In Fact Daily faxed to Quintanilla 19 pages of material from the Hall of Shame web site , detailing incidents in which the actions of APD officers are criticized, including the Cedar Avenue incident, the killings of Rodney Wickware and Johnny Cornell, the alleged rape committed by Officer Samuel Ramirez, the legislation passed to protect the rights of minors in the wake of the improper questioning of then 11-year-old murder suspect Lacresha Murray, and a host of alleged incidents involving spousal abuse, sexual harassment or other gender conflicts.

Interviewed after he had seen the material, Quintanilla told In Fact Daily that the Statesman quote was part of what he had said. "I said I thought there were few cases of actual police misconduct, but even a few could undermine community confidence in the department and some sort of independent review would be helpful.

"The details are being worked out by the Police Oversight Focus Group, and I want to see them before I make any decisions," he adds. "I'm not saying they're were any abuses, or that I would tolerate police misconduct, but I don't want to prejudge all policemen or throw a blanket indictment over all police. They have a tough job and most are never accused of police misconduct."

Quintanilla says he has met with Paul Hernandez, who is on the board of the Sunshine Project. Quintanilla says that Hernandez is disappointed that the POFG report calls for disqualifying from serving on the Police Review Panel anyone who has been convicted of a felony. "He had one at age 17, more than 30 years ago," Quintanilla says.

"Once elected, I will be asked to make decisions and I will look at these issues," Quintanilla says. "Hernandez is one of the people I'll be listening to. I was endorsed by the Austin Police Association and I will listen to their points as well."

As to the Hall of Shame web site, Quintanilla says, "Clearly the article is a pitch for Raul and wants to make it appear I don't care at all, but that's not correct." Quintanilla says he sends contributions to organizations such as the Austin Peace and Justice Coalition. "I believe in people getting those sort of messages out…Even if they are considered fringe people, if they can get their message out we're better off."

Henson tends to downplay Quintanilla's defense. "All but Quintanilla saw the need for reform," Henson says. "But if he's endorsed by the cops and benefiting from their promotion, is it an intentional blind spot?… I don't know how he can run for office and be ignorant of these criticisms (of police)."

> EXCERPTED DATA:
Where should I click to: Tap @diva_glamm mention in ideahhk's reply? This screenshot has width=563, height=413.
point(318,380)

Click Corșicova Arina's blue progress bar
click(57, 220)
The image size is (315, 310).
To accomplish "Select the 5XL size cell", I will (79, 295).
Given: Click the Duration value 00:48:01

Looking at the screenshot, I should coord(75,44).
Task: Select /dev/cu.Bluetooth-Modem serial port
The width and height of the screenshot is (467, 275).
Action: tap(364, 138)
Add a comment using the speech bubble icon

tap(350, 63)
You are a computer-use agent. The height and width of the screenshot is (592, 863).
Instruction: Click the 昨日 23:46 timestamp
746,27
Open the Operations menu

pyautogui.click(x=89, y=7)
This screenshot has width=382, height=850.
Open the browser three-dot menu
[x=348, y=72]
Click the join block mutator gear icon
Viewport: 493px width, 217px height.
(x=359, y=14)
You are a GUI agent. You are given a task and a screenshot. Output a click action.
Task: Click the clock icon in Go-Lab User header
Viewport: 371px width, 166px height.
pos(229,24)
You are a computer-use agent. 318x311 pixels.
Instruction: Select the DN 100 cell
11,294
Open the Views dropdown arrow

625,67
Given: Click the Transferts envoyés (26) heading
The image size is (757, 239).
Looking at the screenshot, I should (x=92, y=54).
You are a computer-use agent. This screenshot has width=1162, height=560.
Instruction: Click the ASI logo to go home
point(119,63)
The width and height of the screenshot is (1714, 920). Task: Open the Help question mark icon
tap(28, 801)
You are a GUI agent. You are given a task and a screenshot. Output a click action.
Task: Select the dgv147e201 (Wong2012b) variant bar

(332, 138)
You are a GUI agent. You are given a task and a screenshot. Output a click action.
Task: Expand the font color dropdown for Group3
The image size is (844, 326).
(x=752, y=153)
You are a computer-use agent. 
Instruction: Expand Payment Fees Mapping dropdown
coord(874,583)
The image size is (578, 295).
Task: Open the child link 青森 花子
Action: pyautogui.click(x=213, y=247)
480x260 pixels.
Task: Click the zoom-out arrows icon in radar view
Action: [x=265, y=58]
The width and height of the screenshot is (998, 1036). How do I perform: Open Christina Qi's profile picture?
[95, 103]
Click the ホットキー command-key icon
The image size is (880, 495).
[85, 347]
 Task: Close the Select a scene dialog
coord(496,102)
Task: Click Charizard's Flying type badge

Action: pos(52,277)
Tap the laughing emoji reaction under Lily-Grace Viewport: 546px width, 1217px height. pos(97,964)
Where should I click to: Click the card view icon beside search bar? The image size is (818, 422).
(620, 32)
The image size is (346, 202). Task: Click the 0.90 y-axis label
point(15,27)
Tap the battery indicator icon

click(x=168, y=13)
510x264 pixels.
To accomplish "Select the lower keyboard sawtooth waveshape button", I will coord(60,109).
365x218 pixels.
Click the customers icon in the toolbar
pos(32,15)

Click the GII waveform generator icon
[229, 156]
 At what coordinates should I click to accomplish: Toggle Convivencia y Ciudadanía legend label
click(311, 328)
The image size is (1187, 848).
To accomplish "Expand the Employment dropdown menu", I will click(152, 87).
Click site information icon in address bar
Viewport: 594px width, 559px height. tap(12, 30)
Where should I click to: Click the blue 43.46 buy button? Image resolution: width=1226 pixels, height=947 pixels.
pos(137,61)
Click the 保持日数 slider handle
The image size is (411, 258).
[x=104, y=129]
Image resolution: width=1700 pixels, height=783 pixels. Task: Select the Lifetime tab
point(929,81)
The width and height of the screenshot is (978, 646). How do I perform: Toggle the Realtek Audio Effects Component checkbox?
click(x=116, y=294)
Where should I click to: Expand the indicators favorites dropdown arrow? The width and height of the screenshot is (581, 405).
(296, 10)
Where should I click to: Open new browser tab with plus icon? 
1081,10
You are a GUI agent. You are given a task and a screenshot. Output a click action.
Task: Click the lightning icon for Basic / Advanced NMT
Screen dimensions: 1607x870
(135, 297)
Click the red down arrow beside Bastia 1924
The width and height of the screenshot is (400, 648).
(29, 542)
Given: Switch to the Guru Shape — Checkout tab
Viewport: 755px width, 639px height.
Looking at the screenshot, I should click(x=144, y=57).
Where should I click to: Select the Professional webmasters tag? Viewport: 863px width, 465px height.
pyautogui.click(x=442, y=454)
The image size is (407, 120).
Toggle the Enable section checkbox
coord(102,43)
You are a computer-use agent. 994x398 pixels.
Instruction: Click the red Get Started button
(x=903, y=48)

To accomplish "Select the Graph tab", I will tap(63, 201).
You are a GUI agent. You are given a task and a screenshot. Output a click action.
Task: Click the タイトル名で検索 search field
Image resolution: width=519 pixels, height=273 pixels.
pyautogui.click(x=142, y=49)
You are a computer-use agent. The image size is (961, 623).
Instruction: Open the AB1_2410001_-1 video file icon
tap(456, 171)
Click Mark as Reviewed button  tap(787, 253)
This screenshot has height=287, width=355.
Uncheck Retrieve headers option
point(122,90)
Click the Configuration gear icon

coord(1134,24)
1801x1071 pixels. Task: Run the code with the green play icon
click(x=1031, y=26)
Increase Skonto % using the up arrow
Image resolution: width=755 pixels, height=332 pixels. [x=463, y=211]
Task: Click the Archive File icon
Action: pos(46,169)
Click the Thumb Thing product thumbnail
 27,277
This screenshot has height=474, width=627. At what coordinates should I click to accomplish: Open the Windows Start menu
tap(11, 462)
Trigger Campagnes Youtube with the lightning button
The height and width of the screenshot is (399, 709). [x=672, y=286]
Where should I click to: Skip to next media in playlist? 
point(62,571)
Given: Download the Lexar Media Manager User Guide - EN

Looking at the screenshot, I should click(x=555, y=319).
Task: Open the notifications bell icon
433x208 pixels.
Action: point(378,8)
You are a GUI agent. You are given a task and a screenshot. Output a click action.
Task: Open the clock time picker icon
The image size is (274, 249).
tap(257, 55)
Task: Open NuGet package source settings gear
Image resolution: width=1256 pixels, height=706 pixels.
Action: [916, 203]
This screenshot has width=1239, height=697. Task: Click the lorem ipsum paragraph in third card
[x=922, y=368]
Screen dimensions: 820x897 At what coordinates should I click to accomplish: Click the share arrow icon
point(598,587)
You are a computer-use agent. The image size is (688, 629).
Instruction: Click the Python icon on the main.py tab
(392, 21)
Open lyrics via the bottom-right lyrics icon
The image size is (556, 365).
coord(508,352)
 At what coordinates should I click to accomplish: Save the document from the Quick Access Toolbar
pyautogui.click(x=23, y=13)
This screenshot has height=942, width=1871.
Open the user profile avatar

> DO THIS:
Please continue the news article on Quintanilla and Austin police oversight, picking up right after its final sentence.

> REPLY:
Quintanilla gets candidate endorsements…Place 2 City Council candidate Rafael Quintanilla yesterday was endorsed by two of the four candidates who did not make the runoff. Gloria Mata Pennington garnered 11 percent of the votes on May 6, while Montgomery Lee "Monty" Markland got 7.01 percent. Mata issued a statement yesterday saying, "After personal meetings with each of the candidates and much reflection, I am endorsing Rafael Quintanilla for Place 2 on the Austin City Council. Although both candidates are worthy, I found Mr. Quintanilla's experience to be a major factor in enhancing his preparation for best meeting the requirements of the position." Quintanilla got 39.04 percent of the votes in the May 6 general election. The Pennington and Markland figures would give him a clear majority in the June 3 runoff–if he can get those people back to the polls… Quintanilla raising money… City Council Place 2 candidate Rafael Quintanilla will be hosting a fund-raiser from 4:30 to 6:30 p.m. Thursday at Schlotzsky's at 6th and Congress. For more information, contact Patricia Camacho at 472-2100… Alvarez hustling greenbacks too… Sierra Club spokesperson Karin Ascot will host a breakfast fund-raiser for Quintanilla's opponent, Raul Alvarez, Saturday from 10:30 a.m. to noon at her home, 405 Academy Drive, in Travis Heights. Academy is the first stoplight south of Riverside off South Congress Avenue. For more information, call the campaign at 478-7969… Environmental nominations sought…The city's Environmental Board, Resource Management Commission and Water and Wastewater Commission are accepting nominations until July 21 for outstanding environmental programs and individuals who have contributed significantly to environmental awareness. Awards are given in the categories of individuals, schools or other educational institutions, community groups or nonprofit organizations, government entities, and private commercial enterprises. Nominations should reflect outstanding service any time during 1999 or 2000. Nominations will be reviewed by members of the three sponsoring groups and winners will be announced in a ceremony Aug. 16. Nomination forms are at city library branches: Central, Milwood, Manchaca and Howson or by calling Roderick Burns at 499-6338.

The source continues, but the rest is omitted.